Not sure how to categorize it. It surely cannot be a mystery since as early as on page #14 (see 'object of desire' of the facts section below) everything is pretty much explained. It sure as hell isn't a fucking thriller unless you get thrilled by a gang rape? The action genre may possibly pass as our hero is proficient in scientific judo (huh?) and its mysterious art of healing called Karmo. I'm unfamiliar with these myself but this scientific/mysterious stuff must really be something since it also covers the handling of a woman's Adam's apple.
But then again, you wouldn't expect an author to know much about female anatomy when his attitude towards the fair sex is such as this:
"Right now I'd say you're about forty below zero - and as mean as a bitch out of season."
"That's what I like about you," she said waspishly. "You say such nice things. You're so sophisticated, so wordldly-wise, so..."

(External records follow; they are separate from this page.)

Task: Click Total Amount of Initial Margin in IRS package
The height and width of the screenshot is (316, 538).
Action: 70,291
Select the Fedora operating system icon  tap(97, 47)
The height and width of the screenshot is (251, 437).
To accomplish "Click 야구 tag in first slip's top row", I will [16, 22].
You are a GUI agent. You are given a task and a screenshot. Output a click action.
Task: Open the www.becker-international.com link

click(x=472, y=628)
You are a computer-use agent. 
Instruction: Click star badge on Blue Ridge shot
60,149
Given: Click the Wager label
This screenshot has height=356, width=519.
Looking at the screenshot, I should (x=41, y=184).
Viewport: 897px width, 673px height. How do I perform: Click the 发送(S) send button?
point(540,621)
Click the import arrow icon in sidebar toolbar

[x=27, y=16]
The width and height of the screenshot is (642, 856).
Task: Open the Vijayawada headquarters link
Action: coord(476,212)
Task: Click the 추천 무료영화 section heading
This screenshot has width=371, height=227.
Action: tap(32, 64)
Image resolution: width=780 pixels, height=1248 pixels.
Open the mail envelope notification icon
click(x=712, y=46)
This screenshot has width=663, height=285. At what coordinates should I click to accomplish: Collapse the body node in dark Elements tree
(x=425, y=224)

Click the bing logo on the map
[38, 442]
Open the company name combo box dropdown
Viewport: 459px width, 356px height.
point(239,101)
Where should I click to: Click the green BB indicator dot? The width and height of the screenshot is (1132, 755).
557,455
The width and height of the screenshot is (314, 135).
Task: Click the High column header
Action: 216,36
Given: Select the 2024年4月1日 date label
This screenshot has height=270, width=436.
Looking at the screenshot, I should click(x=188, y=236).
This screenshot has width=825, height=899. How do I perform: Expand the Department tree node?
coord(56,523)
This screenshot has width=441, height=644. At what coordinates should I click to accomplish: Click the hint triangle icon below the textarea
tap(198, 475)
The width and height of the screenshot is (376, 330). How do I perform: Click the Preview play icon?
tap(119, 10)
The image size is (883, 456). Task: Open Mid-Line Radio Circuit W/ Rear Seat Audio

"Shut up!" I warned her sharply, "or you'll get a back-hander that'll spread your lovely lips all over your face."
She glowered at me, but she was perceptive enough to know I wasn't kidding. I almost never raise a hand in anger against the fair sex - unless it is really merited.
Very disappointing. I had bought a couple of Janson's early books a while ago because of their gorgeous Reginald Heade covers and they both turned out to be okay-ish. But this is just misogynistic thrash.
1.5/5
Facts:
Hero:
See the scan on the right side
The bad guy(s):
See the 'dames' section below. But let us not forget the Blooded Zombies gang that even terrorizes the cops:
"Why - are they supposed to be something special?"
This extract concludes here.